> **What the task requires**
Everything from the line that holds "[Хорошо] (568, 960)" through the end of the records below is to be transcribed exactly, except the pictures.
····················
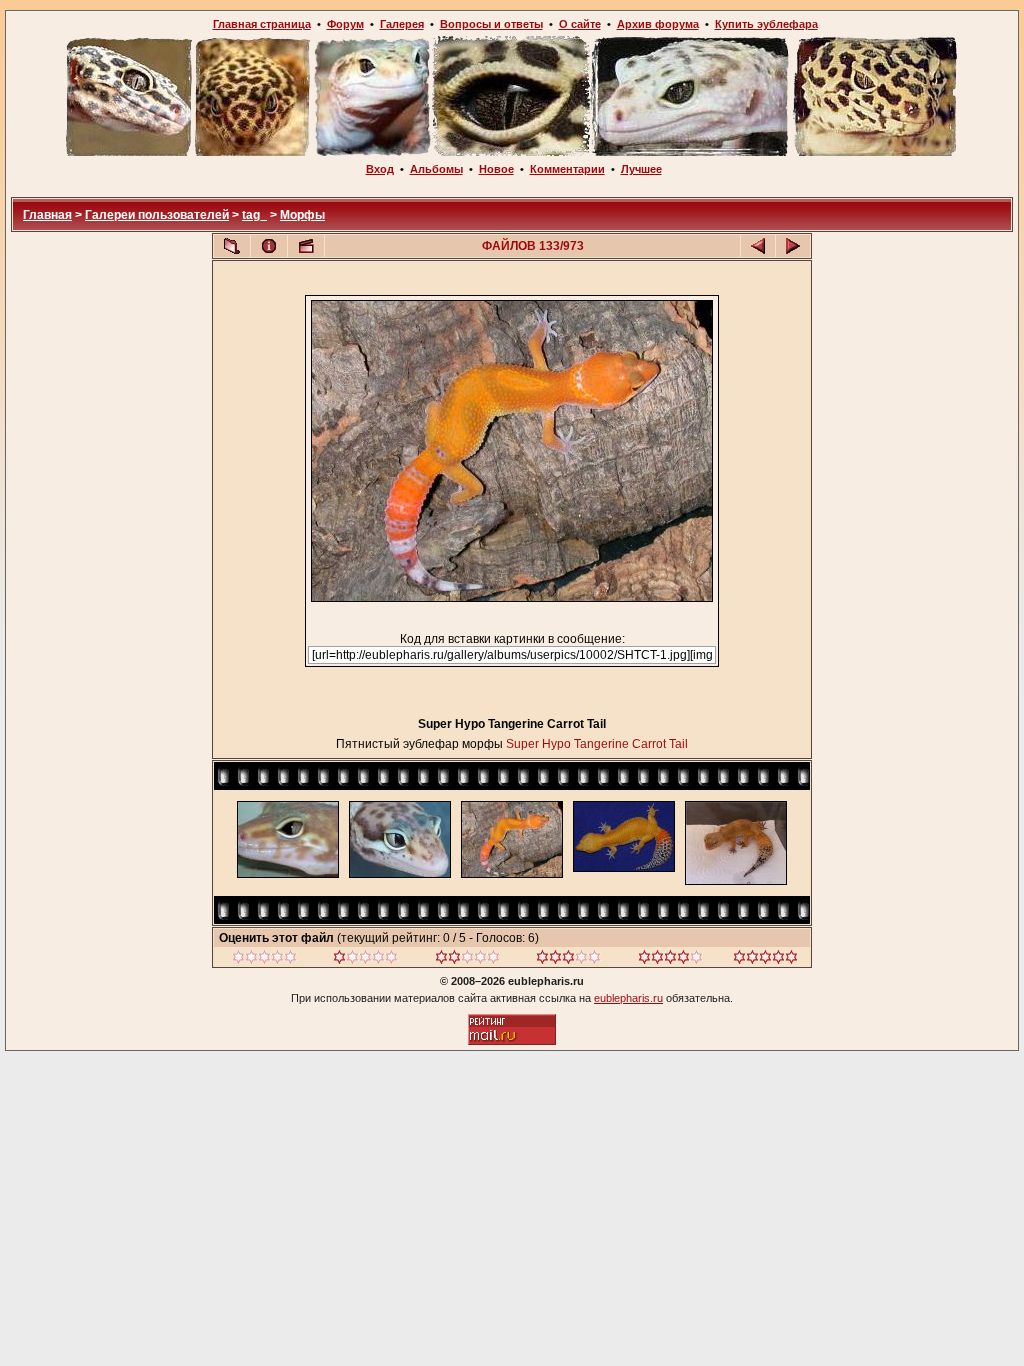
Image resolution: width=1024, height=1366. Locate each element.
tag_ (254, 215)
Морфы (302, 215)
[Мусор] (264, 960)
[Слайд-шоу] (306, 246)
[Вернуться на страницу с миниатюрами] (232, 246)
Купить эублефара (766, 24)
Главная (47, 215)
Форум (345, 24)
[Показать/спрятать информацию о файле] (269, 246)
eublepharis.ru (628, 998)
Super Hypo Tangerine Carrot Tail (597, 744)
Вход (380, 169)
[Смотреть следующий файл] (793, 246)
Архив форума (658, 24)
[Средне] (467, 960)
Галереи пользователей (157, 215)
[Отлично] (670, 960)
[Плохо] (365, 960)
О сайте (580, 24)
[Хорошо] (568, 960)
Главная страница (262, 24)
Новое (496, 169)
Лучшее (641, 169)
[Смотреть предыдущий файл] (758, 246)
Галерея (402, 24)
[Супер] (765, 960)
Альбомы (436, 169)
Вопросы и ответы (491, 24)
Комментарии (567, 169)
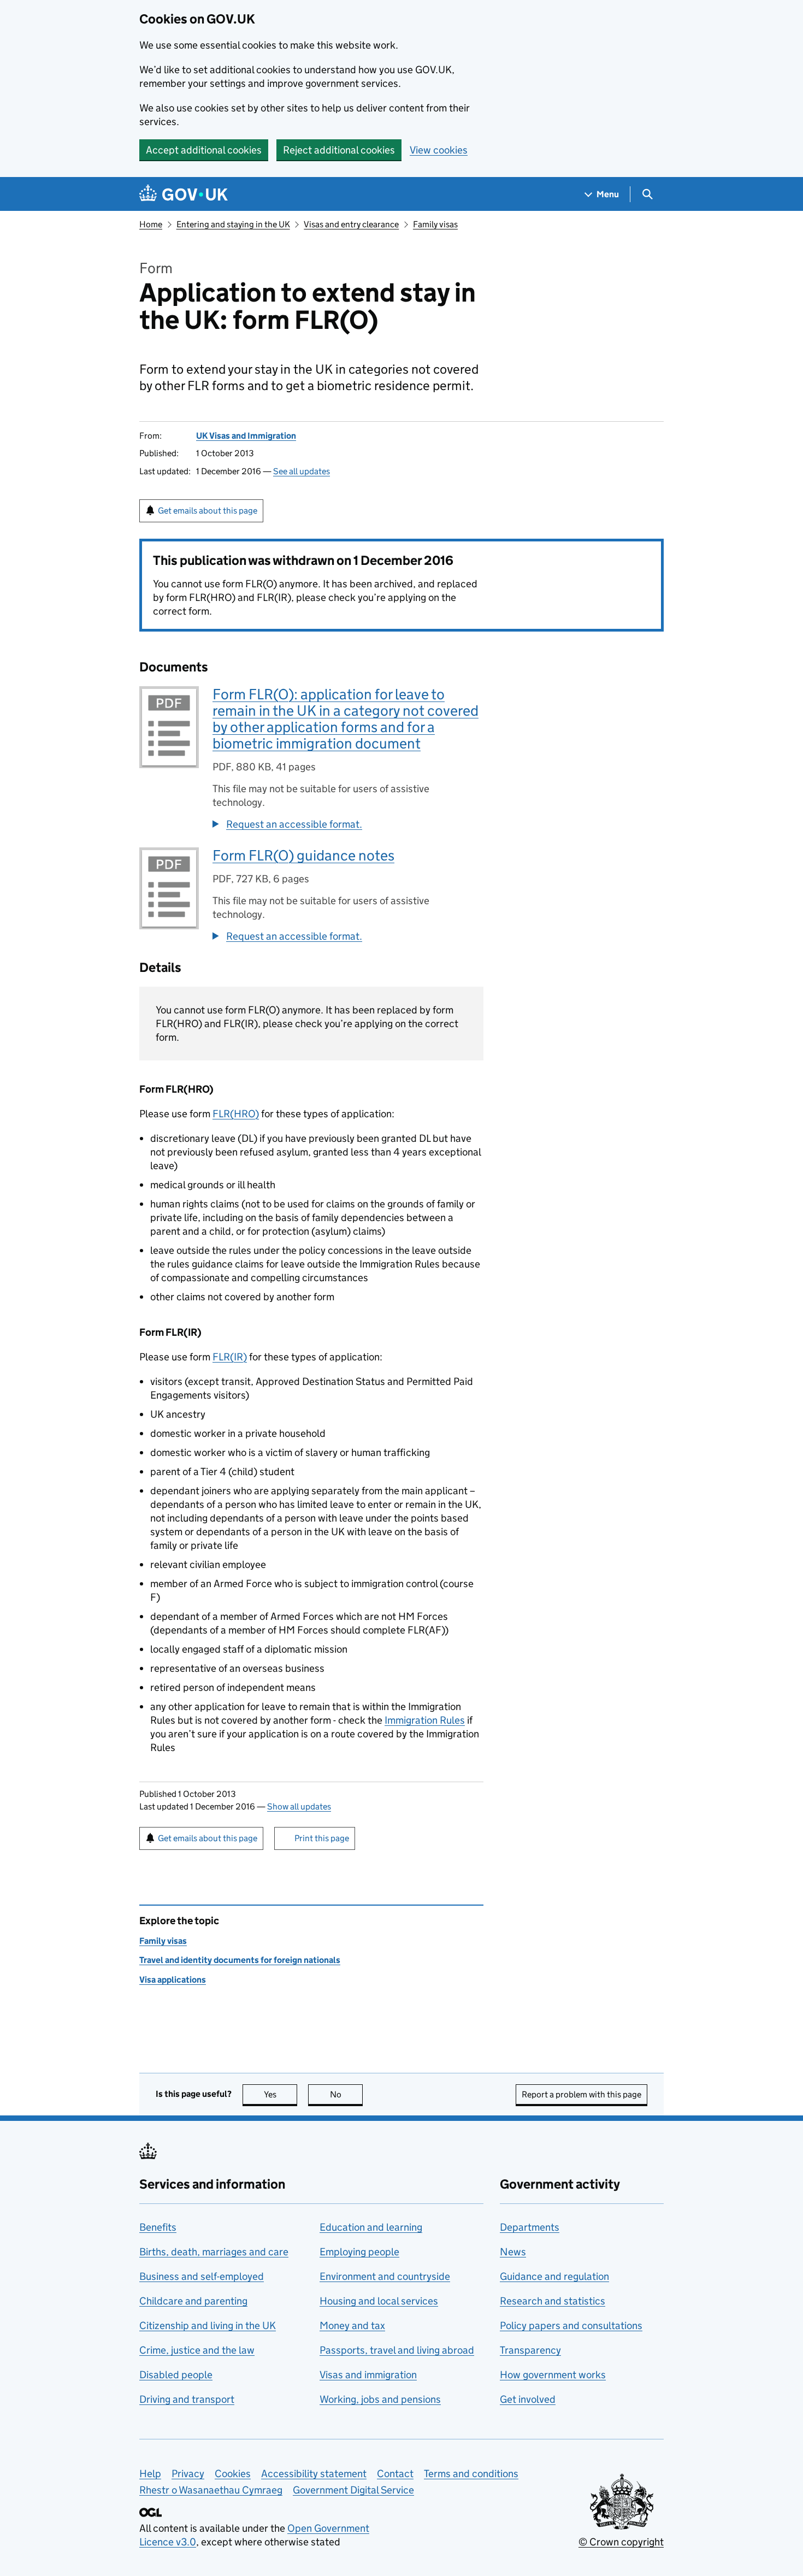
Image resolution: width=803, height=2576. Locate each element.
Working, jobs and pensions (380, 2399)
····················
> **Answer to this problem**
[Хорошо] (568, 960)
Главная страница (262, 24)
Новое (496, 169)
Лучшее (641, 169)
[Смотреть предыдущий файл] (758, 246)
Галерея (402, 24)
[Супер] (765, 960)
Альбомы (436, 169)
Вопросы и ответы (491, 24)
Комментарии (567, 169)
Image resolution: width=803, height=2576. Locate each element.
Working, jobs and pensions (380, 2399)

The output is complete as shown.